Он начал читать — хрипловато, отрывисто, стараясь придать особую значимость каждому слову, и Курт увидел, как сразу же стали собраннее до этого мешковатые, стоявшие в полудреме солдаты, как вытянулись и посуровели их лица. Война еще не началась, над лесами стояла гнетущая тишина, а каждый из солдат будто бы уже ощутил горячую вспышку выстрела. Каждый понял, что через три с половиной часа он переступит ту грань, за которой уже не будет соревнований на лучшую песню с надеждой заполучить на взвод бочку отменного пива, а будет совсем новая жизнь, в которой не в мыслях, не где-то в отдалении, а за собственным воротом притаится смерть.

Шпицген продолжал читать, называя точный маршрут, боевую задачу, а Курт, как, видимо, и остальные солдаты, все еще никак не мог поверить, что речь идет уже не об очередных учениях, а о настоящей войне, которая разразится в воскресенье.

Он сразу же подумал о пограничниках советской заставы, которая угадывалась там, за близкой рекой. Знают ли они, что эта ночь — последняя мирная ночь в их жизни? Что всем им — и тем, кто спит, и тем, кто притаился в нарядах у линии границы, — всем им предстоит всего лишь через три с половиной часа выдержать удар едва ли не целого полка? И, наконец, знает ли о том, что именно сегодня начнется война. Тимофей Лукьянов, который еще там, в осеннем лесу под Немчиновкой, не сомневался, что Гитлер нападет. Где ты сейчас, Тимоша, догадываешься ли ты, что по всей границе сейчас — от моря до моря — миллионы немецких солдат слушают один и тот же приказ?

…Разумеется, Курт не мот знать того, что генерал Тимофей Лукьянов в субботу 21 июня, вечером, был в городском театре. Гастролировавшая труппа давала «Свадьбу в Малиновке». Собственно, он и не помышлял о театре, обстановка не располагала к оперетте. Но председатель горисполкома Коваль, с которым он дружил, уговорил его.

— Это же не оперетта — фантастика, феерия! — восхищенно рисовал Коваль. — Заряд бодрости на века! Я эту оперетту в седьмой раз буду слушать. Тем более, доложу тебе, есть там одна артисточка… Чем черт не шутит, может, после свадьбы в Малиновке, мы твою свадьбу громыхнем?

Лукьянов согласился побывать в театре хотя бы на первом действии.

— А что касается свадьбы, то справим ее после войны, — сказал он, смеясь. — И при одном условии: если ты останешься на посту мэра.

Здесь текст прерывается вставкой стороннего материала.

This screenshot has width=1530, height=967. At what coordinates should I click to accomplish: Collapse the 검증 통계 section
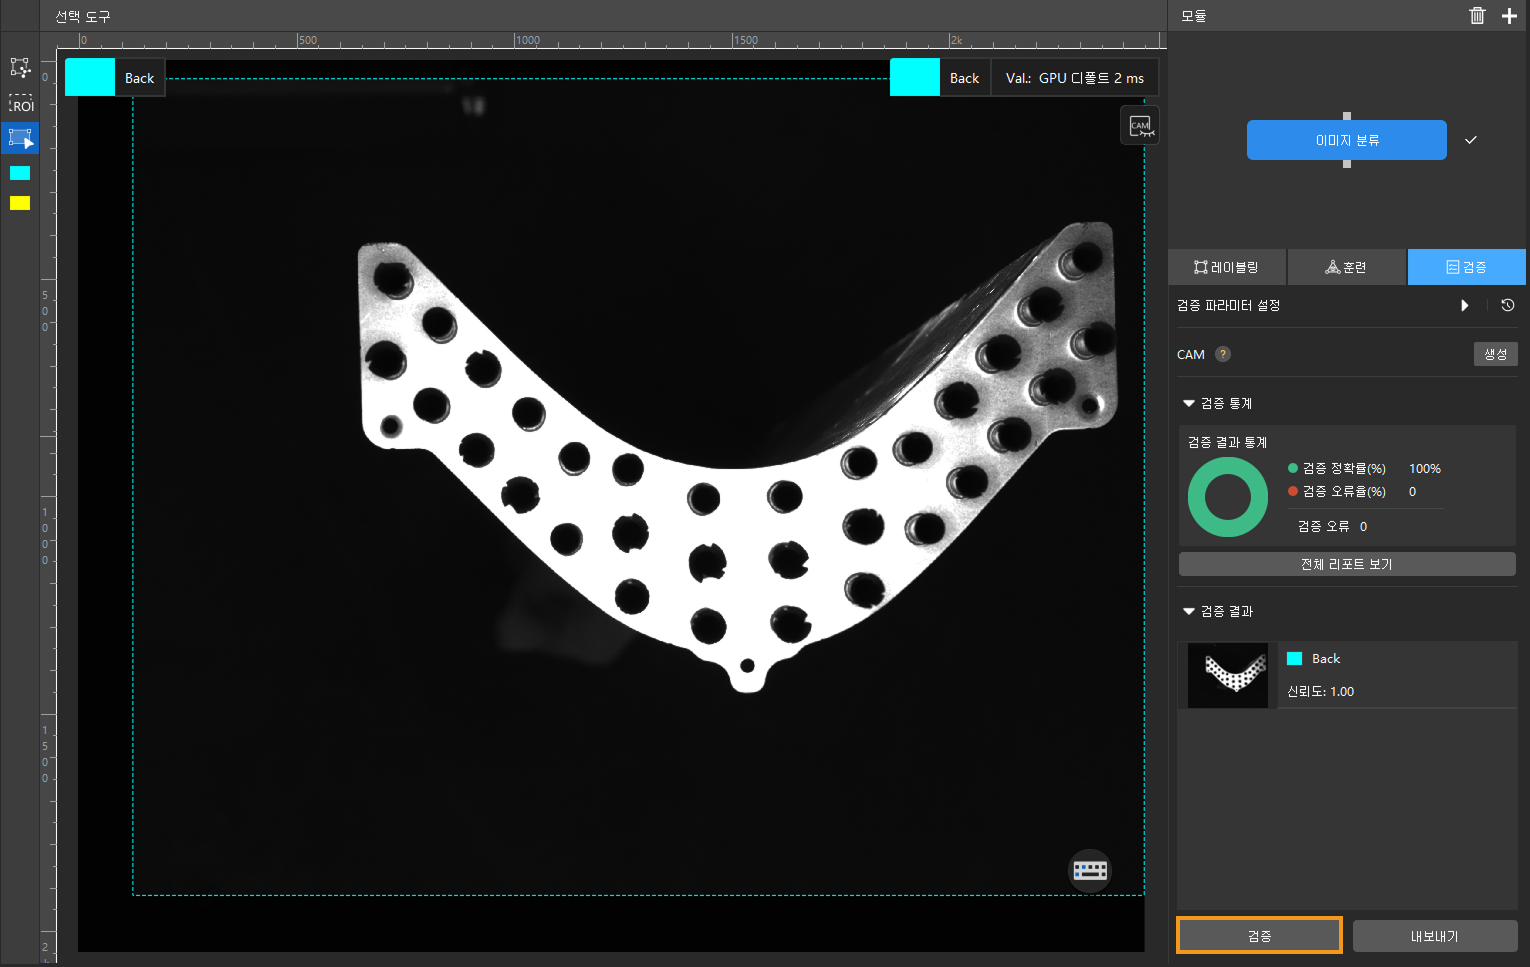[x=1189, y=403]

— Я-то останусь, а вот ты наверняка маршальский жезл получишь, недоступен станет Тимофей Петрович Лукьянов, Тимошей, как бывало, не назовешь.

— А знаешь, — прервал его Лукьянов, — мне не до смеха. Новые танки две недели назад должны были поступить. А где они, те танки, можешь ты мне ответить?..

…Ничего этого не мог слышать Курт, но он отчетливо чувствовал, что где-то там, на советской стороне, вблизи границы, живет и служит теперь уже генерал Тимофей Лукьянов или же другой генерал, и всем им на рассвете придется узнать, что такое война, расстаться с мирной жизнью.

Курт мысленно обращался к ним. Неужто они не видят врага, изготовившегося к прыжку, не видят, как вспыхивают во тьме миллионы огоньков сигарет, тщательно прикрываемых вздрагивающими от нервного озноба солдатскими ладонями?

Смотри зорче, генерал Тимофей Лукьянов, пробудись ото сна, если спишь; подними по боевой тревоге свою бригаду, если и солдаты твои видят хорошие, добрые сны; пусть станут они стеной, и пусть каждая пуля их будет меткой, пусть она попадет и в меня, твоего друга Курта, лишь бы Гитлер и такие, как он, на веки вечные зареклись нападать на твою страну, на нашу с тобой страну, Тимоша Лукьянов…

Эта ночь была самой трагичной в жизни Курта. Он не боялся погибнуть, но как не хотелось ему погибать бесславно, от пули своих советских братьев! Как ненавидел он тех, кто послал немцев в этот авантюристический поход!

После читки приказа роте тотчас же раздали боевые патроны. Курт лихорадочно думал о том, как ему незаметно выбраться с позиций роты, переплыть реку и сообщить на заставу содержание только что прочитанного приказа. Но это оказалось невозможным. Ганс ни на секунду не отходил от него, и было похоже, что к таким, не очень-то благонадежным, как Курт, специально приставлены соглядатаи.

Курт часто вскидывал левую руку к глазам, чтобы узнать время, и это не ускользнуло от вездесущего Ганса.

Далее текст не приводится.